WHAT IS NEEDED →
Reproduce the lines below, substituting "Trash button" for every occurrence of "Delete button" and leaving everything else unchanged.

** START RECORDS SHOWN **

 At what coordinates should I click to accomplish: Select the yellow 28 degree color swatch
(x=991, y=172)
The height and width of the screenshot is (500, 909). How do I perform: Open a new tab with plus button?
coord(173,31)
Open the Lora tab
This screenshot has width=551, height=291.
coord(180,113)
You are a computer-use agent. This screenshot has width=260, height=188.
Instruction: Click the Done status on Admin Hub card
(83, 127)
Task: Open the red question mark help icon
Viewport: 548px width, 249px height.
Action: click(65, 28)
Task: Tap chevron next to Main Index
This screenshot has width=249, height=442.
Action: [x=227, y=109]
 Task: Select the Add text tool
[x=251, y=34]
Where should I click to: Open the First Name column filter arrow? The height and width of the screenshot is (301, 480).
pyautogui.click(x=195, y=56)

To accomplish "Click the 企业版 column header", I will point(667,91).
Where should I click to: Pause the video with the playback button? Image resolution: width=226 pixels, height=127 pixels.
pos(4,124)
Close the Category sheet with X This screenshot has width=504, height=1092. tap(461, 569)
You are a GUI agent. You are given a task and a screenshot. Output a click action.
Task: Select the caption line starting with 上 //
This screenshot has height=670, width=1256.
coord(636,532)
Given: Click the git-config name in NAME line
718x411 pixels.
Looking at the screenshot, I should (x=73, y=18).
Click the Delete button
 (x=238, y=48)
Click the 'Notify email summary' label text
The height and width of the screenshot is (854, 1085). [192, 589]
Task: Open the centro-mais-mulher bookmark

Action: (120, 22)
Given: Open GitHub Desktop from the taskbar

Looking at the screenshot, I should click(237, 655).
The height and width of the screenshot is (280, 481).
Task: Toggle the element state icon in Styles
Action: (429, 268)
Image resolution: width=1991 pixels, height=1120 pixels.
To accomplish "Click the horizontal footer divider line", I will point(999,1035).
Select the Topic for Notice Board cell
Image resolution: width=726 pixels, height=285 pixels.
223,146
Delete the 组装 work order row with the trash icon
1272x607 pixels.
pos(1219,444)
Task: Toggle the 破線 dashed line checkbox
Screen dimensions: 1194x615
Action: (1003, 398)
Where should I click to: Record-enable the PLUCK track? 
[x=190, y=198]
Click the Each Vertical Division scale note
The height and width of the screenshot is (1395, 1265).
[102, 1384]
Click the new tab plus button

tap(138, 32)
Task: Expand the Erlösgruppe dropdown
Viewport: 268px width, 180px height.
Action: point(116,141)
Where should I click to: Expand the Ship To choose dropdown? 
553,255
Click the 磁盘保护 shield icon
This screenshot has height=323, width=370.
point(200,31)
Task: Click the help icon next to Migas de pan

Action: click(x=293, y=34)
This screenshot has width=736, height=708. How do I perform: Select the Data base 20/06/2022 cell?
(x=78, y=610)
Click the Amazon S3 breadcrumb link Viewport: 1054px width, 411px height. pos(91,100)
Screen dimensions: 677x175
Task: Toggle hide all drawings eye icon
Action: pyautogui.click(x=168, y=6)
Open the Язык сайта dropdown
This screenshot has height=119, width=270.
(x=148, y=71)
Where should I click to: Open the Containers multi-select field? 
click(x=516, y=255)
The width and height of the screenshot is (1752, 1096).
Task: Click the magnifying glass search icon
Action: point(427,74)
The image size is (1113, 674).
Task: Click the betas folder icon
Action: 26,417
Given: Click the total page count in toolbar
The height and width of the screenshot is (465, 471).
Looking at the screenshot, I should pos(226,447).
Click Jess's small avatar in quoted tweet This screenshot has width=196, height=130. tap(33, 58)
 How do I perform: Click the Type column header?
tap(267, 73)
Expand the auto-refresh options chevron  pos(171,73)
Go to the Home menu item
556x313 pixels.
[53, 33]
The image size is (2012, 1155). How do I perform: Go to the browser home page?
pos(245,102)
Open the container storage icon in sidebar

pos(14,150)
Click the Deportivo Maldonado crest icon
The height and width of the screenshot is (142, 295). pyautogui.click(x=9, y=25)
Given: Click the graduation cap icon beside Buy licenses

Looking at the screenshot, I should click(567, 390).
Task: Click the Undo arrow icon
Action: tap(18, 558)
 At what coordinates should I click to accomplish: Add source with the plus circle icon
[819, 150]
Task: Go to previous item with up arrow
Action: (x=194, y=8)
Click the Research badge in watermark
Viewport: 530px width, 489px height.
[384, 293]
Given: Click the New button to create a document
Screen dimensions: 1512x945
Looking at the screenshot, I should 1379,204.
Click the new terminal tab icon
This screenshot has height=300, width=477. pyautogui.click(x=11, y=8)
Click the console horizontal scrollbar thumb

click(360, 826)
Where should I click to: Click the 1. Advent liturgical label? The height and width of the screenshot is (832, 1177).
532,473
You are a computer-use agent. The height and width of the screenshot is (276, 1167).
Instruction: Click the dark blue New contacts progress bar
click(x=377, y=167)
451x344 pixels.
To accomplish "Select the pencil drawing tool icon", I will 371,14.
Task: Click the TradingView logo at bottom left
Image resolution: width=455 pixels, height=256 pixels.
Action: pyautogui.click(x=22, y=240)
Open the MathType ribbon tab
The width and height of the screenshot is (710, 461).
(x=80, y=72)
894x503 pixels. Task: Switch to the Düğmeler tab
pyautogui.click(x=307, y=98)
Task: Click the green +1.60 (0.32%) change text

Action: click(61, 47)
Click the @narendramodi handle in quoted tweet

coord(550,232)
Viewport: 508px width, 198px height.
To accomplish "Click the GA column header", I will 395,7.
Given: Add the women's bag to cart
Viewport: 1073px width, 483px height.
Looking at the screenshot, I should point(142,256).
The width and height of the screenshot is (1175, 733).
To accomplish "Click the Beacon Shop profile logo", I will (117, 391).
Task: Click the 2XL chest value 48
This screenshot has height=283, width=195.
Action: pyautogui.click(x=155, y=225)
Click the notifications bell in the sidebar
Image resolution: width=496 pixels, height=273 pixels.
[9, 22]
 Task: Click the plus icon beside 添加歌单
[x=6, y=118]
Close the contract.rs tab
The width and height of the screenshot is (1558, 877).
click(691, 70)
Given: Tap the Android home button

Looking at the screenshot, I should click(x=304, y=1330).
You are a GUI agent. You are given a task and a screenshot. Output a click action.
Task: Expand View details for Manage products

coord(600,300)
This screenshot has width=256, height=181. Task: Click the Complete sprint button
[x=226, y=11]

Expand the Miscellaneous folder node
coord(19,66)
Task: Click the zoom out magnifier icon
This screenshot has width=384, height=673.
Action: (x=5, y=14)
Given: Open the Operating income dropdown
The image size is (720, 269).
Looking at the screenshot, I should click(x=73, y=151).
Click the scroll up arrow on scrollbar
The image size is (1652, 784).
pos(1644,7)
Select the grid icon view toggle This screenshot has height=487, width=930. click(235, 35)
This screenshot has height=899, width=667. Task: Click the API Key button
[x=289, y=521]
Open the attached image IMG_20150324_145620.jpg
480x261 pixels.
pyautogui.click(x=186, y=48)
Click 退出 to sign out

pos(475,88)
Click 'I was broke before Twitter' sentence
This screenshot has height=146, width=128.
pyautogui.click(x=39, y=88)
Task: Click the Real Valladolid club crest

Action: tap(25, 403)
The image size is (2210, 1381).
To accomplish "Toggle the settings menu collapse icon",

** END RECORDS SHOWN **

TASK RESPONSE →
 At what coordinates should I click to accomplish: Select the yellow 28 degree color swatch
(x=991, y=172)
The height and width of the screenshot is (500, 909). How do I perform: Open a new tab with plus button?
coord(173,31)
Open the Lora tab
This screenshot has width=551, height=291.
coord(180,113)
You are a computer-use agent. This screenshot has width=260, height=188.
Instruction: Click the Done status on Admin Hub card
(83, 127)
Task: Open the red question mark help icon
Viewport: 548px width, 249px height.
Action: click(65, 28)
Task: Tap chevron next to Main Index
This screenshot has width=249, height=442.
Action: [x=227, y=109]
 Task: Select the Add text tool
[x=251, y=34]
Where should I click to: Open the First Name column filter arrow? The height and width of the screenshot is (301, 480).
pyautogui.click(x=195, y=56)

To accomplish "Click the 企业版 column header", I will point(667,91).
Where should I click to: Pause the video with the playback button? Image resolution: width=226 pixels, height=127 pixels.
pos(4,124)
Close the Category sheet with X This screenshot has width=504, height=1092. tap(461, 569)
You are a GUI agent. You are given a task and a screenshot. Output a click action.
Task: Select the caption line starting with 上 //
This screenshot has height=670, width=1256.
coord(636,532)
Given: Click the git-config name in NAME line
718x411 pixels.
Looking at the screenshot, I should (x=73, y=18).
Click the Trash button
 (x=238, y=48)
Click the 'Notify email summary' label text
The height and width of the screenshot is (854, 1085). [192, 589]
Task: Open the centro-mais-mulher bookmark

Action: (120, 22)
Given: Open GitHub Desktop from the taskbar

Looking at the screenshot, I should click(237, 655).
The height and width of the screenshot is (280, 481).
Task: Toggle the element state icon in Styles
Action: (429, 268)
Image resolution: width=1991 pixels, height=1120 pixels.
To accomplish "Click the horizontal footer divider line", I will point(999,1035).
Select the Topic for Notice Board cell
Image resolution: width=726 pixels, height=285 pixels.
223,146
Delete the 组装 work order row with the trash icon
1272x607 pixels.
pos(1219,444)
Task: Toggle the 破線 dashed line checkbox
Screen dimensions: 1194x615
Action: (1003, 398)
Where should I click to: Record-enable the PLUCK track? 
[x=190, y=198]
Click the Each Vertical Division scale note
The height and width of the screenshot is (1395, 1265).
[102, 1384]
Click the new tab plus button

tap(138, 32)
Task: Expand the Erlösgruppe dropdown
Viewport: 268px width, 180px height.
Action: point(116,141)
Where should I click to: Expand the Ship To choose dropdown? 
553,255
Click the 磁盘保护 shield icon
This screenshot has height=323, width=370.
point(200,31)
Task: Click the help icon next to Migas de pan

Action: click(x=293, y=34)
This screenshot has width=736, height=708. How do I perform: Select the Data base 20/06/2022 cell?
(x=78, y=610)
Click the Amazon S3 breadcrumb link Viewport: 1054px width, 411px height. pos(91,100)
Screen dimensions: 677x175
Task: Toggle hide all drawings eye icon
Action: pyautogui.click(x=168, y=6)
Open the Язык сайта dropdown
This screenshot has height=119, width=270.
(x=148, y=71)
Where should I click to: Open the Containers multi-select field? 
click(x=516, y=255)
The width and height of the screenshot is (1752, 1096).
Task: Click the magnifying glass search icon
Action: point(427,74)
The image size is (1113, 674).
Task: Click the betas folder icon
Action: 26,417
Given: Click the total page count in toolbar
The height and width of the screenshot is (465, 471).
Looking at the screenshot, I should pos(226,447).
Click Jess's small avatar in quoted tweet This screenshot has width=196, height=130. tap(33, 58)
 How do I perform: Click the Type column header?
tap(267, 73)
Expand the auto-refresh options chevron  pos(171,73)
Go to the Home menu item
556x313 pixels.
[53, 33]
The image size is (2012, 1155). How do I perform: Go to the browser home page?
pos(245,102)
Open the container storage icon in sidebar

pos(14,150)
Click the Deportivo Maldonado crest icon
The height and width of the screenshot is (142, 295). pyautogui.click(x=9, y=25)
Given: Click the graduation cap icon beside Buy licenses

Looking at the screenshot, I should click(567, 390).
Task: Click the Undo arrow icon
Action: tap(18, 558)
 At what coordinates should I click to accomplish: Add source with the plus circle icon
[819, 150]
Task: Go to previous item with up arrow
Action: (x=194, y=8)
Click the Research badge in watermark
Viewport: 530px width, 489px height.
[384, 293]
Given: Click the New button to create a document
Screen dimensions: 1512x945
Looking at the screenshot, I should 1379,204.
Click the new terminal tab icon
This screenshot has height=300, width=477. pyautogui.click(x=11, y=8)
Click the console horizontal scrollbar thumb

click(360, 826)
Where should I click to: Click the 1. Advent liturgical label? The height and width of the screenshot is (832, 1177).
532,473
You are a computer-use agent. The height and width of the screenshot is (276, 1167).
Instruction: Click the dark blue New contacts progress bar
click(x=377, y=167)
451x344 pixels.
To accomplish "Select the pencil drawing tool icon", I will 371,14.
Task: Click the TradingView logo at bottom left
Image resolution: width=455 pixels, height=256 pixels.
Action: pyautogui.click(x=22, y=240)
Open the MathType ribbon tab
The width and height of the screenshot is (710, 461).
(x=80, y=72)
894x503 pixels. Task: Switch to the Düğmeler tab
pyautogui.click(x=307, y=98)
Task: Click the green +1.60 (0.32%) change text

Action: click(61, 47)
Click the @narendramodi handle in quoted tweet

coord(550,232)
Viewport: 508px width, 198px height.
To accomplish "Click the GA column header", I will 395,7.
Given: Add the women's bag to cart
Viewport: 1073px width, 483px height.
Looking at the screenshot, I should point(142,256).
The width and height of the screenshot is (1175, 733).
To accomplish "Click the Beacon Shop profile logo", I will (117, 391).
Task: Click the 2XL chest value 48
This screenshot has height=283, width=195.
Action: pyautogui.click(x=155, y=225)
Click the notifications bell in the sidebar
Image resolution: width=496 pixels, height=273 pixels.
[9, 22]
 Task: Click the plus icon beside 添加歌单
[x=6, y=118]
Close the contract.rs tab
The width and height of the screenshot is (1558, 877).
click(691, 70)
Given: Tap the Android home button

Looking at the screenshot, I should click(x=304, y=1330).
You are a GUI agent. You are given a task and a screenshot. Output a click action.
Task: Expand View details for Manage products

coord(600,300)
This screenshot has width=256, height=181. Task: Click the Complete sprint button
[x=226, y=11]

Expand the Miscellaneous folder node
coord(19,66)
Task: Click the zoom out magnifier icon
This screenshot has width=384, height=673.
Action: (x=5, y=14)
Given: Open the Operating income dropdown
The image size is (720, 269).
Looking at the screenshot, I should click(x=73, y=151).
Click the scroll up arrow on scrollbar
The image size is (1652, 784).
pos(1644,7)
Select the grid icon view toggle This screenshot has height=487, width=930. click(235, 35)
This screenshot has height=899, width=667. Task: Click the API Key button
[x=289, y=521]
Open the attached image IMG_20150324_145620.jpg
480x261 pixels.
pyautogui.click(x=186, y=48)
Click 退出 to sign out

pos(475,88)
Click 'I was broke before Twitter' sentence
This screenshot has height=146, width=128.
pyautogui.click(x=39, y=88)
Task: Click the Real Valladolid club crest

Action: tap(25, 403)
The image size is (2210, 1381).
To accomplish "Toggle the settings menu collapse icon",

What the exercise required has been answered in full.